Aurélie Dezac, tout l’art du contre-pied

Aurélie Dezac, tout l’art du contre-pied

Avec sa marque « ÏSIS CHERIE », cette trentenaire Pierrefittoise se lance dans la création de souliers féminins « adaptés à toutes les silhouettes de pieds. » Motivée par sa propre expérience de femme lassée de ne jamais « trouver chaussure à son pied », elle veut innover en alliant esthétique et confort.

Si beaucoup d’aventures entrepreneuriales ont commencé dans un garage ou dans le salon d’un appartement, celle d’Aurélie Dezac, créatrice de la marque de chaussures ÏSIS CHERIE est en train de prendre son essor dans la chambre où elle a nourri ses rêves d’ado…
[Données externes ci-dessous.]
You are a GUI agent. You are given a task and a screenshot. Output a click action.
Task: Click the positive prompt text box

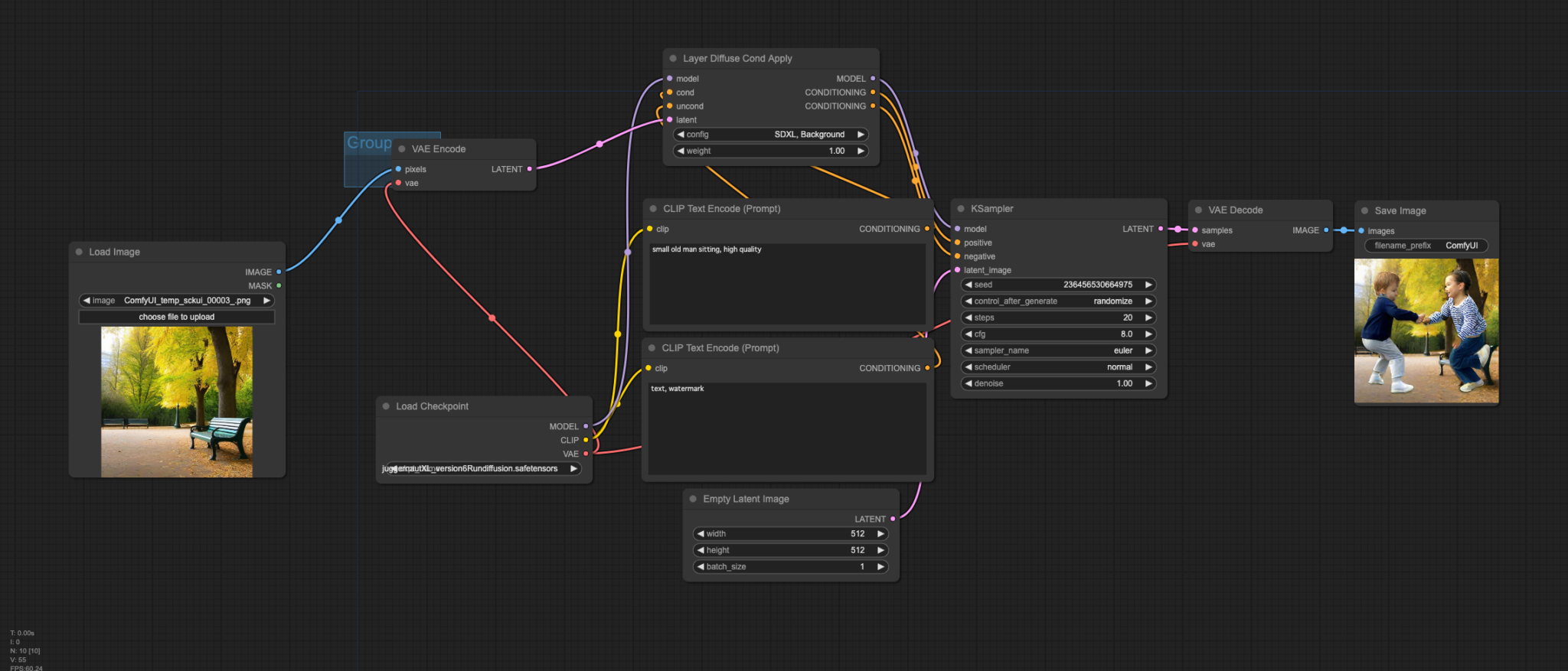pos(787,285)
C’est depuis le QG provisoire de l’appartement de ses parents à Pierrefitte-sur-Seine que cette trentenaire gère en effet, ces dernières semaines, la réception des premières créations d’une marque qui s’est fixé comme leitmotiv de commercialiser des souliers féminins « adaptés à terme à toutes les silhouettes de pieds » (fins, larges, très larges, avec œdèmes, etc.)
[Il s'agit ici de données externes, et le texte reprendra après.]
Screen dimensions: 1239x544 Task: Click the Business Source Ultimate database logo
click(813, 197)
Fabriqués artisanalement au Portugal, les modèles pensés par Aurélie Dezac sont une solution attendue pour toutes celles qui n’ont jamais vraiment trouvé chaussures à leurs pieds. Une expérience trop souvent vécue par Aurélie subissant aussi bien « les moqueries que la honte de montrer (ses) larges panards ». Et surtout des flops incessants pour dénicher des modèles « féminins, cool et confortables. Des chaussures qui doivent être toutes aussi belles que bien pensées… »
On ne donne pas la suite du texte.